Copy out every item below word for word, leaving out the pictures.

● Target pointing data
#####
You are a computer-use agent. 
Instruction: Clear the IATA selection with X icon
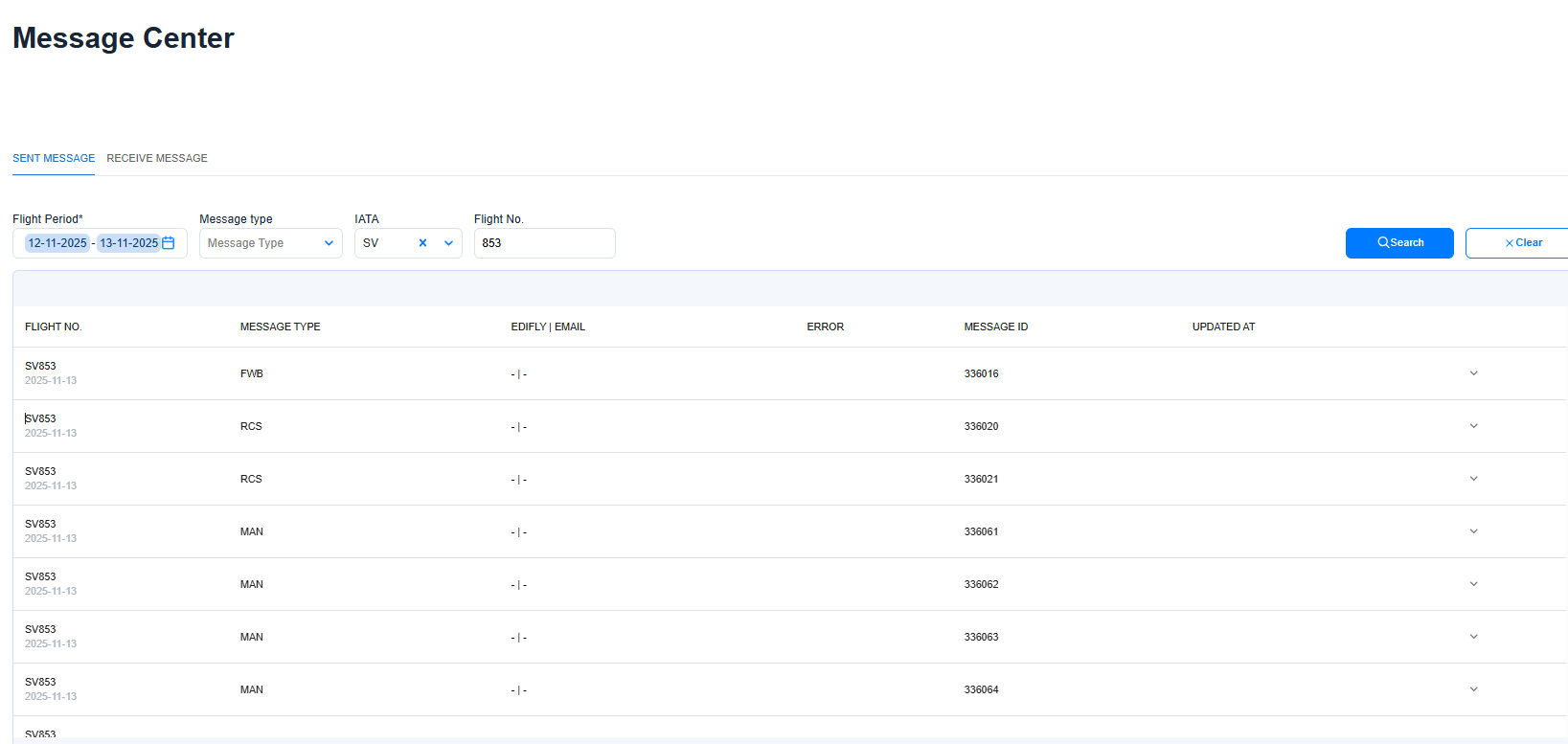(x=422, y=243)
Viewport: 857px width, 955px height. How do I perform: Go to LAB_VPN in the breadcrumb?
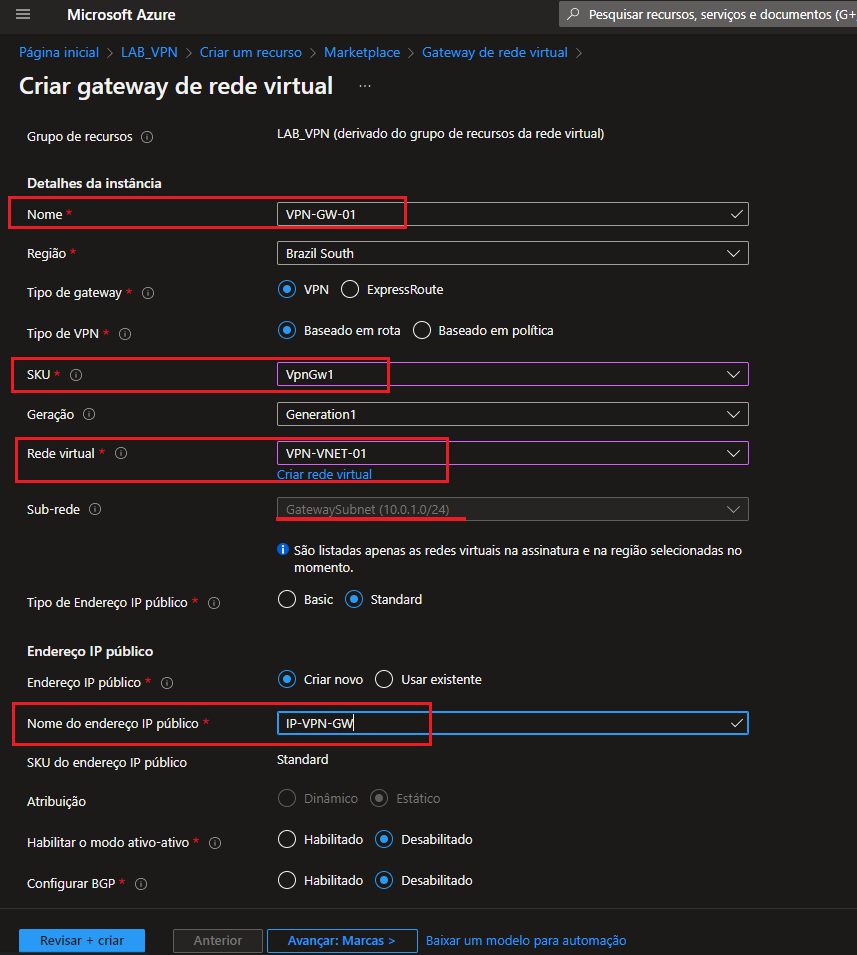(149, 52)
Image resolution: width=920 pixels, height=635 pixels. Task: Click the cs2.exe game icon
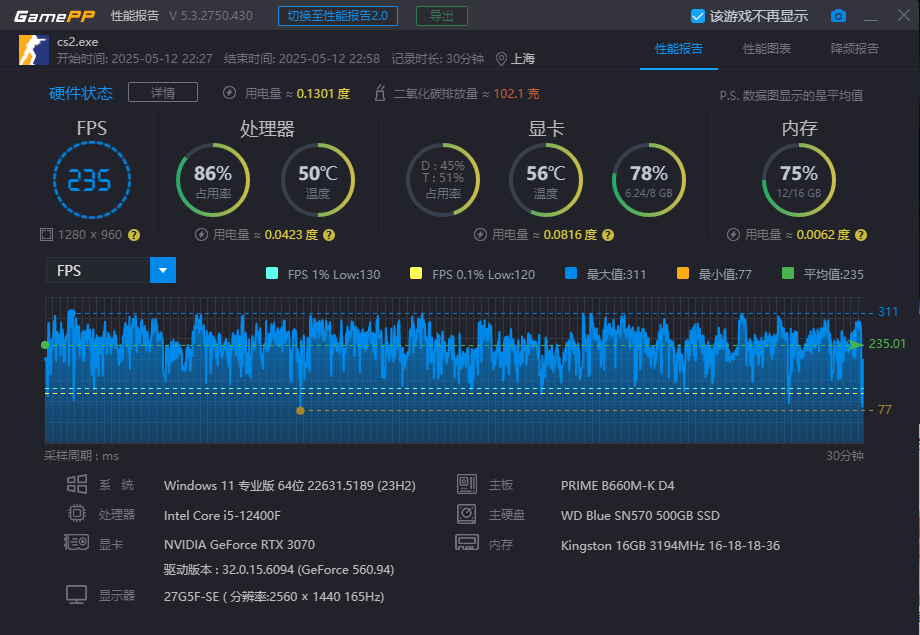point(34,50)
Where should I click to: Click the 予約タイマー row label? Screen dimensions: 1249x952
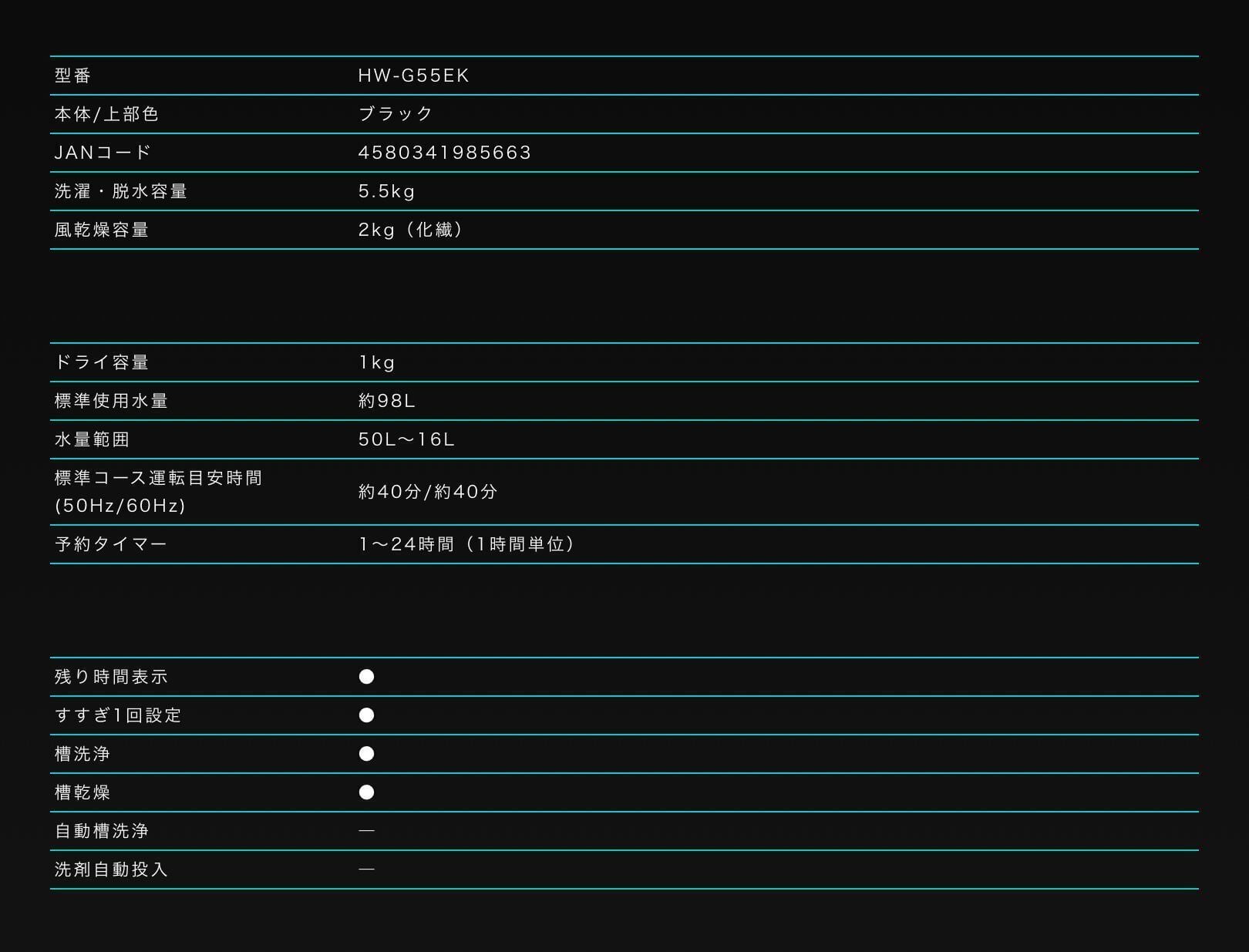click(111, 544)
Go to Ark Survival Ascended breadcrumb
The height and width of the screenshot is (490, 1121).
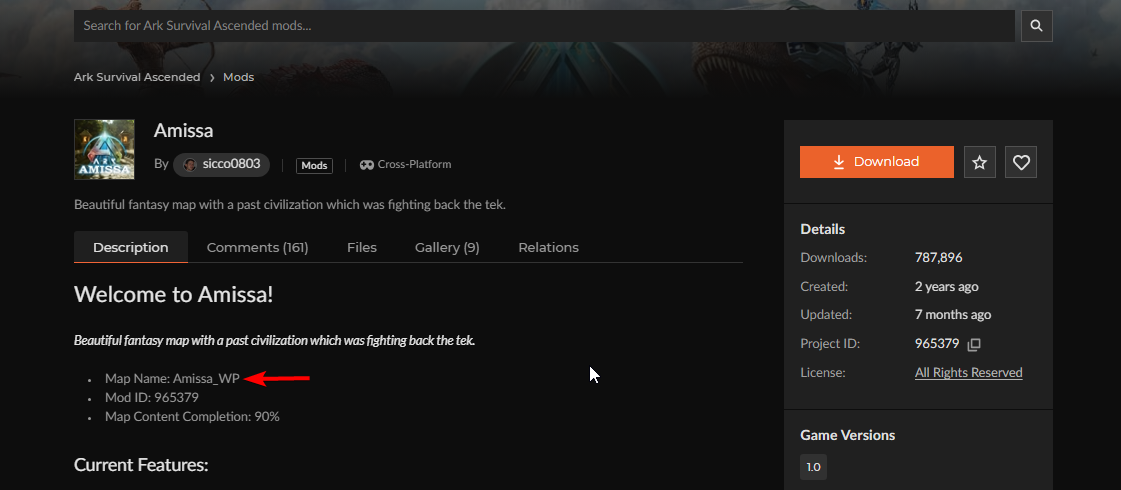[137, 78]
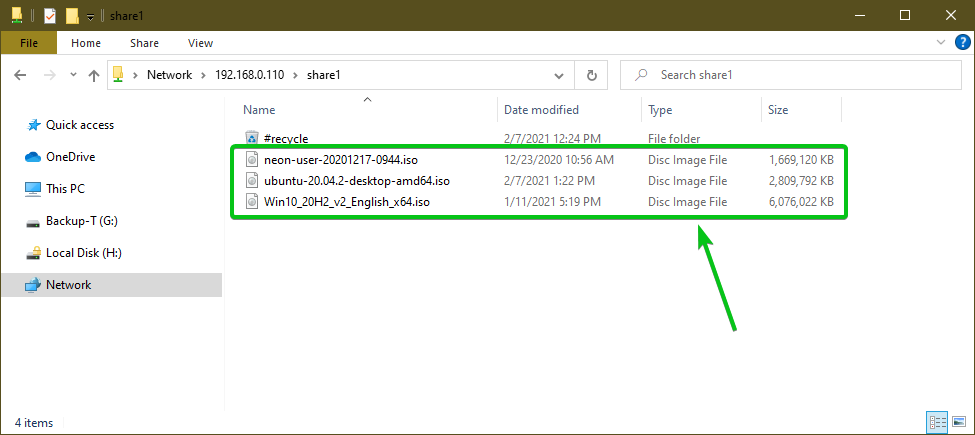Refresh the share1 folder view
Screen dimensions: 975x435
click(591, 75)
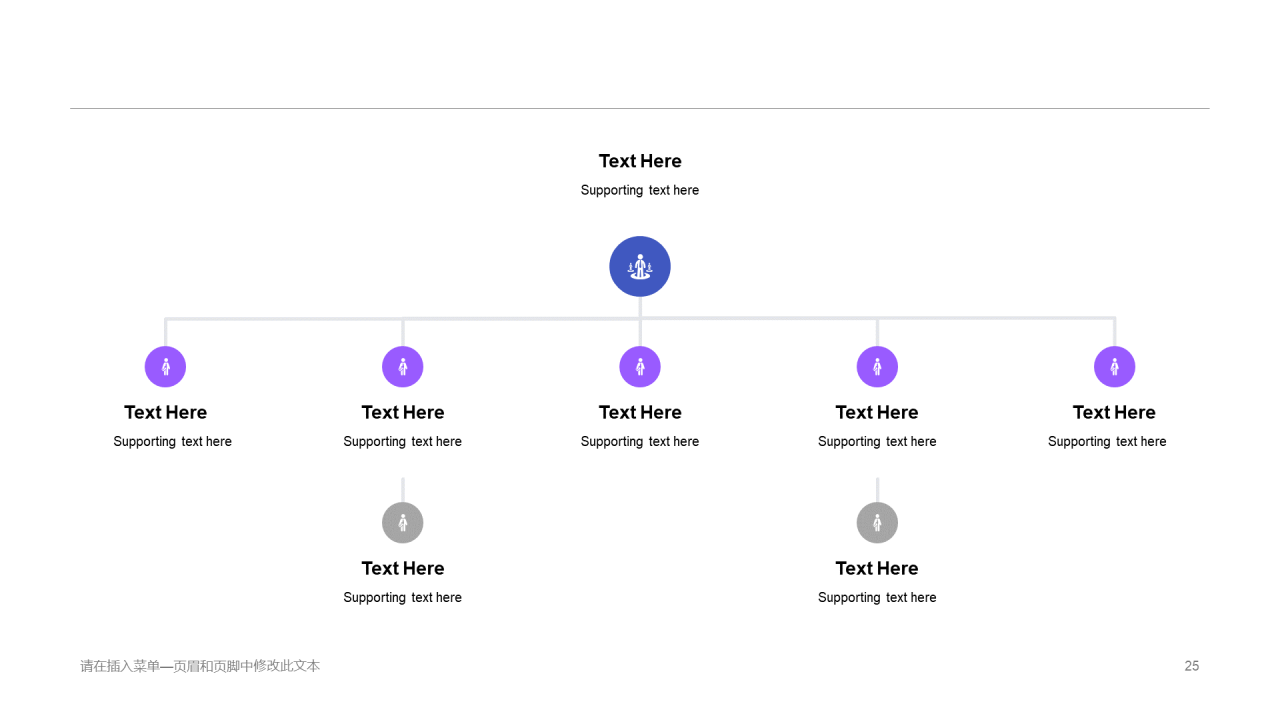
#####
● TASK OUTPUT
You are a computer-use agent. 
Instruction: Clear the IATA selection with X icon
(x=422, y=243)
Viewport: 857px width, 955px height. How do I perform: Go to LAB_VPN in the breadcrumb?
(149, 52)
Image resolution: width=920 pixels, height=635 pixels. Task: Click the cs2.exe game icon
point(34,50)
Where should I click to: Click the 予約タイマー row label? Screen dimensions: 1249x952
click(111, 544)
Go to Ark Survival Ascended breadcrumb
The height and width of the screenshot is (490, 1121).
[137, 78]
Refresh the share1 folder view
Screen dimensions: 975x435
click(591, 75)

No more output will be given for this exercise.